Ветер недовольно таскал траву, играясь с ней. Я отломал травинку, откусил. На счастье. Горько.
Баранов не выдержал, почувствовал момент.
– Я это… не знал его. Но знаю другое. Сталкеров обычно просто закапывают и даже табличку не вешают. Да… А ему крест поставили. Значит, заслужил…
Сержант замолчал. Я заметил, что он, когда волнуется, говорить начинает как-то сбивчиво, путано. Нет, Ренат не был дураком, это точно. Кругозор у него был широк, я бы даже сузил. Обычно те, кто поначалу воспринимал его как обычного качка, потом очень жалели.

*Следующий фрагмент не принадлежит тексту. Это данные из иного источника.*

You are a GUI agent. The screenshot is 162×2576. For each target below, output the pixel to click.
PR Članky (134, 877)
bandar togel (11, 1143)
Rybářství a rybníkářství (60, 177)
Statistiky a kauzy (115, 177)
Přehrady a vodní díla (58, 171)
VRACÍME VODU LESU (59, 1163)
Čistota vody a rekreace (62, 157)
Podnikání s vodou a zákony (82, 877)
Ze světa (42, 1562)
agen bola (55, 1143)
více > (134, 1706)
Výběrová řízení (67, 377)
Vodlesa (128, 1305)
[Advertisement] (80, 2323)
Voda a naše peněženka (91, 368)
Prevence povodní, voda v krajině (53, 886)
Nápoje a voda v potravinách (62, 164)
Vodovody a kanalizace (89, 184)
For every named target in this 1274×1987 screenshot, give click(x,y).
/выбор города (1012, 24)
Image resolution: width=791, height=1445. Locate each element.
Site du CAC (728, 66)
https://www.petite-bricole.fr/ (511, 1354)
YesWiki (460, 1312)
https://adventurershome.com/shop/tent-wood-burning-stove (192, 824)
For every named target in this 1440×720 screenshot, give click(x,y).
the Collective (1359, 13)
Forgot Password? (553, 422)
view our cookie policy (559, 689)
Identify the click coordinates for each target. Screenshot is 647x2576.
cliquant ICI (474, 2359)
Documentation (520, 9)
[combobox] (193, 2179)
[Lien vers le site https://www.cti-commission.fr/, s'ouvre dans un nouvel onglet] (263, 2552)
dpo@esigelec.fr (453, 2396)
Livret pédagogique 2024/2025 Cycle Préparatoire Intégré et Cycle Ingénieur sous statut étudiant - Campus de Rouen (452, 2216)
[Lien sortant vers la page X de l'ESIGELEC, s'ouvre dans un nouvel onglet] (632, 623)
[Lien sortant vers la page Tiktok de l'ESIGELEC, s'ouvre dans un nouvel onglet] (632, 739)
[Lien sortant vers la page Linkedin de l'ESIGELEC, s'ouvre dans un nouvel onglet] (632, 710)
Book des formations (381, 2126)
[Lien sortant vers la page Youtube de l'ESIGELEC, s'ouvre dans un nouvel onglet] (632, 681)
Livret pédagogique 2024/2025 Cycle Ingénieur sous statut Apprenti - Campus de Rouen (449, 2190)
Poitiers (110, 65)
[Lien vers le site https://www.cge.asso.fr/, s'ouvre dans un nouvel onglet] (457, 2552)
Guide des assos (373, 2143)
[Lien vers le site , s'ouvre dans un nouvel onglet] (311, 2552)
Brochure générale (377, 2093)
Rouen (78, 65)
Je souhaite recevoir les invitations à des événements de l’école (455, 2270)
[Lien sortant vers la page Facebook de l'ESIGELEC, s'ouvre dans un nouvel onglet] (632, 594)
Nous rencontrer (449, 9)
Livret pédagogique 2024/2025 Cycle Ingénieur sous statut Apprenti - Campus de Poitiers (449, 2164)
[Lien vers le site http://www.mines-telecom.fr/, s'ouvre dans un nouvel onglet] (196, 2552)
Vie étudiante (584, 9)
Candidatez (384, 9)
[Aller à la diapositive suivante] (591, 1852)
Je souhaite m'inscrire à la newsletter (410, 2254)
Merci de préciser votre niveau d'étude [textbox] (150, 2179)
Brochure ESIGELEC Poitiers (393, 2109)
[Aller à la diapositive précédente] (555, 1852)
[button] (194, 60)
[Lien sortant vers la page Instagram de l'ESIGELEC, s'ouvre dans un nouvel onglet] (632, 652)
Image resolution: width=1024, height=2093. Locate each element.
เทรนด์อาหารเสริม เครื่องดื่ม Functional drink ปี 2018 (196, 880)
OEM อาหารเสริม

Приблизился начальник патруля, услышал слова Баранова.
– Мы на следующий день приехали менять смену. Всплеск отзвучал, а вместе с ним – обычные проблемы: гон, зверье, как всегда, перло на блокпост, как волны на волнорез. А тут такое чудо: группа солдатиков вернулась, хотя один пропал неделю тому. Его уже похоронили. Так вот, потопали мы со старой сменой – интересно же, хотя и страшно. Аномалии ведь могут сдвинуться, где-то исчезнуть, где-то появиться.
Я хмыкнул. После похода через Границу на Топи страх перед аномалиями притупился, как старый нож. Если раньше я боялся даже до ветрянки дойти, то теперь что-то поменялось в сознании. Да, Зона опасна везде, но есть места, насыщенные аномалиями, а есть спокойные дорожки и пути.
Военный же понял по-своему мое хмыканье:
– Что боец, страшно? Понимаю. Так вот, нашли мы его, и не просто разорванный труп… Вокруг него земля была усыпана трупами собак, словно их со всей Зоны собрали, а этот сталкер их методично положил. Пацаны потом посчитали, сколько голов он разнес. Вышло больше пятнадцати. Исключительно выстрелами в голову!
– Порвали его сильно? – спросил начмед.
– Смотря с чем сравнить. Обычно ребра да хребет остаются от сталкера. А тут и Всплеск помешал, да и умер мужик, не опустив руки. Вскрыл ножом много тварей, а самого здорового, – он показал ладонью от земли холку зверя: получилось ему почти по грудь, – он ножом выпотрошил, как селедку на кухне. Однако зверь его все равно достал, в горло вцепился. Еле зубы разжали…
Я вспомнил, как рассказывал Трофимычу про мёртвую собаку, которая встретилась мне по дороге в Зону. А он в ответ показывал татуировку на своей кисти – голову собаки. Как иногда все связано, скручено Зоной в одну цепь.
– Настоящий был мужик, – внезапно закончил рассказ начальник патруля.
Я от такого перескока мыслей аж вздрогнул. Начмед уловил в этом сумбурном рассказе другую информацию.
– Получается, он отстреливался до последнего патрона, но не сдал позицию. А потом вступил в бой с ножом?
– Получается, так.
– А ты не помнишь, череп разбитый у сталкера?
– Да помню, чего не помнить. Не каждый день такое случается. Разбит был, однозначно, – сказал начальник патруля. – Но не свежая рана, нет. Тряпкой обмотана голова была, но повязка, видно, уже давнишняя была. Грязная, пропитанная кровью. Горло перегрызли, ноги-руки погрызли, из-за схватки с вожаком до головы сталкера псы не добрались. Да и Всплеск подоспел, накрыл всех, как ядерной бомбой.
Я кивнул, медленно и уверенно:
– Как я и писал в объяснительной. Трофимыч остался сам, а удар по голове ему нанес урка по кличке Чес. Еще тут, в схроне на колхозе. От удара Борис ослеп на левый глаз, появилась головная боль, слабость в левой половине тела…
Начмед мгновенно собрал перечисленное мной в диагноз.
– Понял. Теперь я все понял. – Он встал и сказал начальнику патруля: – Спасибо за могилку и крест. Трофимыч заслужил это.
– Хватит там стоять! Холодно на ветру! – Махлюков даже попрыгал на месте, стараясь согреться.